Once you find the line with "Screen dimensions: 794x859", copy it and every line after it through the end of the entries below, exactly as written.

============

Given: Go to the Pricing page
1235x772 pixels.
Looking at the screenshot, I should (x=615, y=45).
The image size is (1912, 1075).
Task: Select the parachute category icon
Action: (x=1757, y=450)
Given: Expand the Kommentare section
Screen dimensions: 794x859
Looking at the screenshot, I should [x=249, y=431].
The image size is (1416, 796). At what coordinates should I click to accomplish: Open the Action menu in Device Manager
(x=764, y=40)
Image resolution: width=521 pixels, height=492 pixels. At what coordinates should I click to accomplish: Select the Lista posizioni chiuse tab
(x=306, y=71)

============

▸ **ANSWER TO THIS TASK**
Screen dimensions: 794x859
Looking at the screenshot, I should [x=249, y=431].
The image size is (1416, 796). At what coordinates should I click to accomplish: Open the Action menu in Device Manager
(x=764, y=40)
Image resolution: width=521 pixels, height=492 pixels. At what coordinates should I click to accomplish: Select the Lista posizioni chiuse tab
(x=306, y=71)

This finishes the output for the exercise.